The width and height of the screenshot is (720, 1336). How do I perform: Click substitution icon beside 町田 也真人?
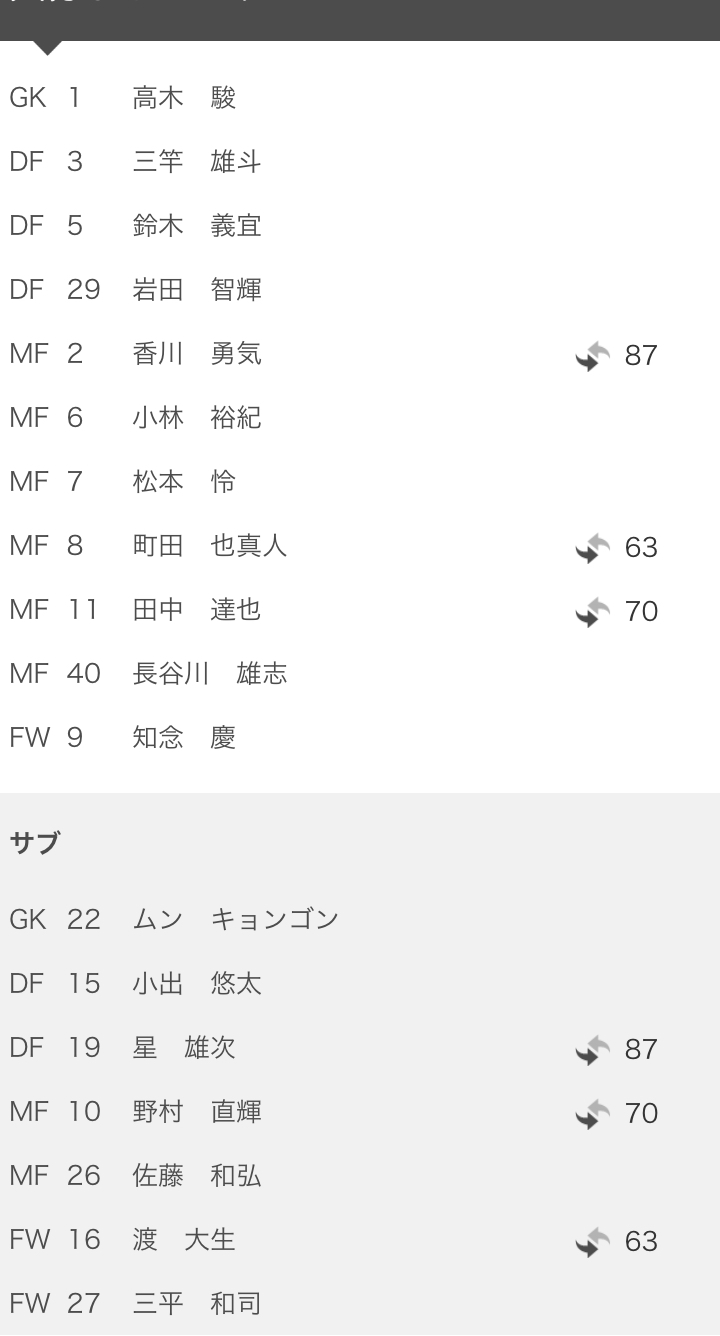(593, 547)
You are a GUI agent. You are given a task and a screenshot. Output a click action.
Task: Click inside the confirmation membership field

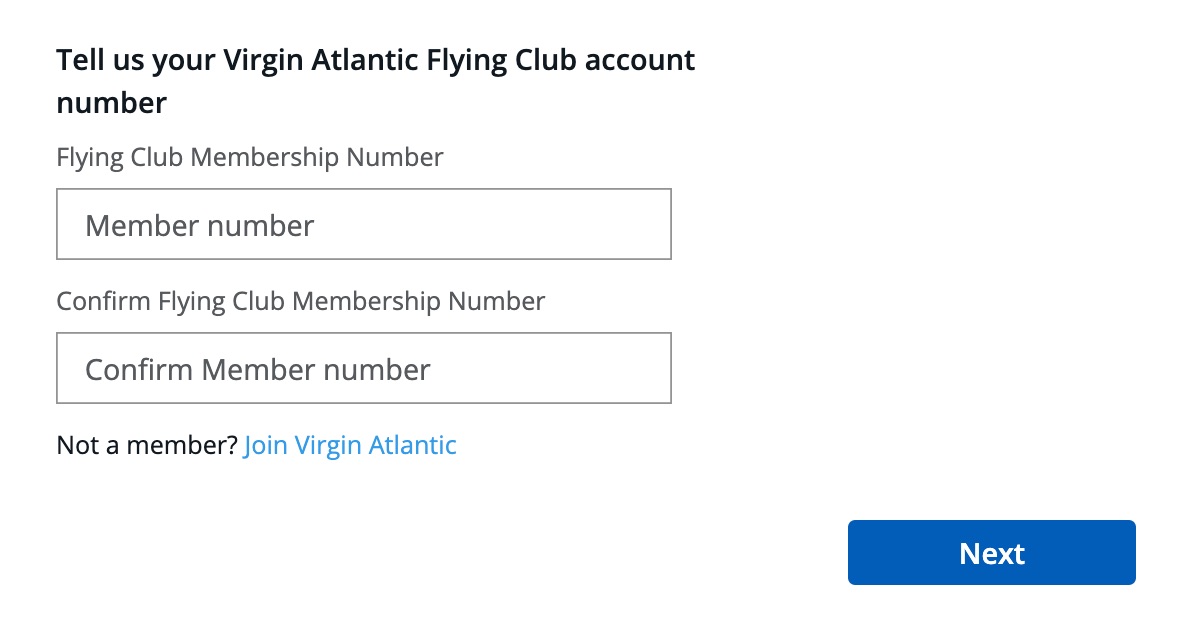click(x=363, y=367)
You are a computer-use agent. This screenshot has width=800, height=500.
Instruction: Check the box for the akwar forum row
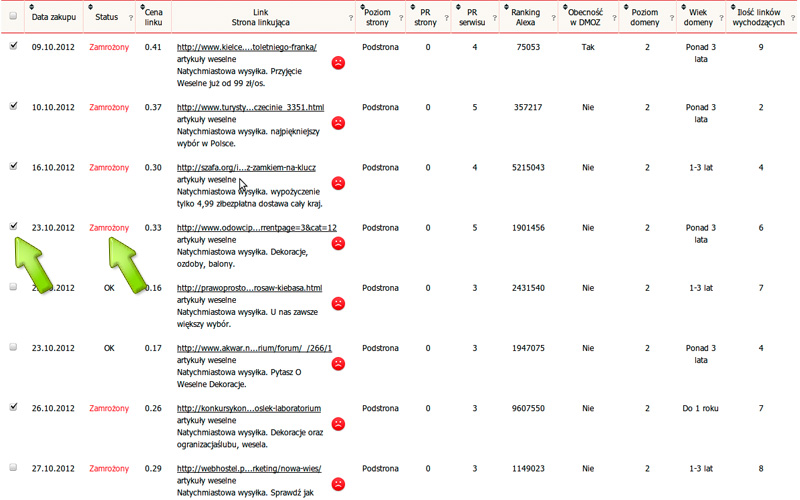(x=13, y=347)
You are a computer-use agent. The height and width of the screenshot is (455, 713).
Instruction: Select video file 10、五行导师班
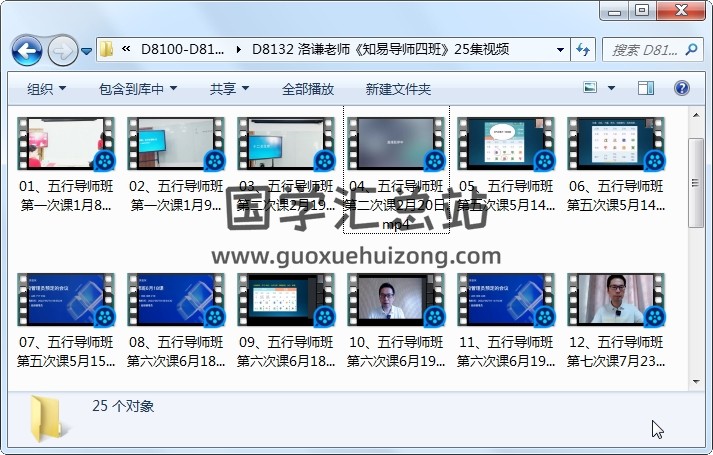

The exercise: Can you copy every line of the records above verbatim, leaving out the pictures?

Solution to this task:
The width and height of the screenshot is (720, 1336). How do I perform: Click substitution icon beside 町田 也真人?
(593, 547)
You are a GUI agent. You are given a task and a screenshot. Output a click action.
Task: Click inside the confirmation membership field

click(x=363, y=367)
You are a computer-use agent. This screenshot has width=800, height=500.
Instruction: Check the box for the akwar forum row
(x=13, y=347)
You are a computer-use agent. The height and width of the screenshot is (455, 713).
Instruction: Select video file 10、五行导师班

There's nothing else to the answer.